Discalculia não é preguiça


O distúrbio, que afeta entre 3% e 6% da população, é associado à dificuldade de aprendizagem do cálculo e dos significados dos números

Gazeta do Povo | 24 de agosto de 2011

A dificuldade em desenvolver cálculos ou entender os significados dos números pode representar algo que vai além da falta de habilidade com a matemática. Em aproximadamente 3% a 6% da população este quadro caracteriza a discalculia, distúrbio que afeta o aprendizado e o desenvolvimento de informações relacionadas à matemática.

Problemas para comparar quantidades, má utilização dos números ou dificuldades na leitura dos símbolos matemáticos são algumas das características da discalculia. Até mesmo a solução do clássico problema “João tem cinco balas e ganhou mais três. Com quantas balas ficou?” torna-se extremamente difícil no aprendizado da soma. “A discalculia é associada às dificuldades específicas no processo da aprendizagem do cálculo, que se observam entre indivíduos de inteligência normal”, explica a presidente da Associação Brasileira de Psicopedagogia, Quézia Bombonatto.

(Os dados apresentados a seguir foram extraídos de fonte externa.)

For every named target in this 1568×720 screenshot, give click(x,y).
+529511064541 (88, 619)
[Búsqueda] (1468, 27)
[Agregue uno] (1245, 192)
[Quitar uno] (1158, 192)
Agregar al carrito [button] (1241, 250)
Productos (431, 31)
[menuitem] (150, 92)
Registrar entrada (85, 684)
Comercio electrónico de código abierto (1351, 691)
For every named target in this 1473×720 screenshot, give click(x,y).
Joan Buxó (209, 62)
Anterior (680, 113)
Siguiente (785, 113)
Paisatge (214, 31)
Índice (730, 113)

O distúrbio ocorre pela ausência de neurônios ou falta de junção entre eles na área terciária do córtex cerebral, que engloba os lobos parietal, temporal e occipital, responsáveis pelo processamento do raciocínio matemático e pela noção de tempo e espaço. Apesar do baixo desempenho em matemática, os discalcúlicos podem apresentar excelentes resultados em diferentes áreas.

Os primeiros sinais da discalculia podem aparecer antes mesmo da entrada na escola, mas é na sala de aula que a situação se complica, quando surgem as dificuldades e, muitas vezes, o preconceito contra o discalcúlico. “O quadro não é explícito e acaba confundido o discalcúlico com um aluno preguiçoso. Dessa forma, tentam forçar a situação, que se torna mais agressiva para a criança. A demora no diagnóstico também acontece porque muitos acham que a dificuldade vai passar naturalmente com o amadurecimento do estudante”, avalia o psicólogo e mestre em educação, Leandro Kruszielski.

Apesar dos indícios, o diagnóstico nem sempre é simples e depende de teste com especialistas. Para o neuropsicólogo Egídio Romanelli, além de prejudicar o tratamento, a falta do diagnóstico pode causar no estudante um “bloqueio para encontrar saídas à discalculia e seguir com uma vida normal.” “Na maior parte dos casos dizem que a criança é burra e não investigam a situação”, afirma.

Na pele
O estudante Antônio (nome fictício), de 15 anos, ainda se recorda do preconceito que sofria na escola pelo seu desempenho em matemática. Desde os 6 anos de idade, quando cursava as séries iniciais do ensino fundamental, sua dificuldade em efetuar cálculos de soma e subtração fez com que ele tivesse poucos amigos. “Me sentia excluído da sala por ser o único que não aprendia muito e passava vergonha porque não sabia responder os exercícios”, lembra.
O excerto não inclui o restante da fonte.